◆ Задание
Перепечатайте, пожалуйста, без изменений фрагмент стихотворения о садах: он открывается словами, в которых есть «В моих садах — цветы, в твоих — печаль…», и завершается словами «садов мучительную даль.».

◆ Отрывок

--------------------------------------------------

В моих садах — цветы, в твоих — печаль…
В моих садах — цветы, в твоих — печаль.
Приди ко мне, прекрасною печалью
Заворожи, как дымчатой вуалью,
Моих садов мучительную даль.
Ты — лепесток иранских белых роз,
Войди сюда, в сады моих томлений,
Чтоб не было порывистых движений,
Чтоб музыка была пластичных поз,
Чтоб пронеслось с уступа на уступ
Задумчивое имя Беатриче
И чтоб не хор менад, а хор девичий
Пел красоту твоих печальных губ.

--------------------------------------------------

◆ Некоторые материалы
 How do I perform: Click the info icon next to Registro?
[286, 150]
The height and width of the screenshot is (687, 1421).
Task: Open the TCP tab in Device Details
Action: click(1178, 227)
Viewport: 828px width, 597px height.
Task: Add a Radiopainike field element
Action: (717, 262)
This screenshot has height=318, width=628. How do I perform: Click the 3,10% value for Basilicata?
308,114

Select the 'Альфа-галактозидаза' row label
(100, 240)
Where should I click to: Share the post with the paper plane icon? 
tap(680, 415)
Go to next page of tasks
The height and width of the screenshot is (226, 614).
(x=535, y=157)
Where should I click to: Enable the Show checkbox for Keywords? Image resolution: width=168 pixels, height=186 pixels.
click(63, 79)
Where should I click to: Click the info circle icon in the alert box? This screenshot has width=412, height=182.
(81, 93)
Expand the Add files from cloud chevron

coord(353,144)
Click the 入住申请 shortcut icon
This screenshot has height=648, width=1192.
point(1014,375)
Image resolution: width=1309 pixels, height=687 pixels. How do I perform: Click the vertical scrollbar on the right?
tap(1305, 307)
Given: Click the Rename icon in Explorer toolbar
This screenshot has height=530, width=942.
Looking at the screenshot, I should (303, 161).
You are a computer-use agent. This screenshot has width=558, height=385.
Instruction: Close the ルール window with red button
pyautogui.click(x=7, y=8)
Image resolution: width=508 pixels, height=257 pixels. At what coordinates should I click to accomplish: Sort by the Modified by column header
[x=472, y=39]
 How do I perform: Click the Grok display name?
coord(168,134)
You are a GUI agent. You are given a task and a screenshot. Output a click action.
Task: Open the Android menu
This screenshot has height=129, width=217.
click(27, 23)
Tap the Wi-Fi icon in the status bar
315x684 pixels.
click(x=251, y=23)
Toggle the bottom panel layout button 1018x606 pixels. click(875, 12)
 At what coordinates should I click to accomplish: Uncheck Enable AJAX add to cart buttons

--------------------------------------------------

◆ Решённое задание
В моих садах — цветы, в твоих — печаль…
В моих садах — цветы, в твоих — печаль.
Приди ко мне, прекрасною печалью
Заворожи, как дымчатой вуалью,
Моих садов мучительную даль.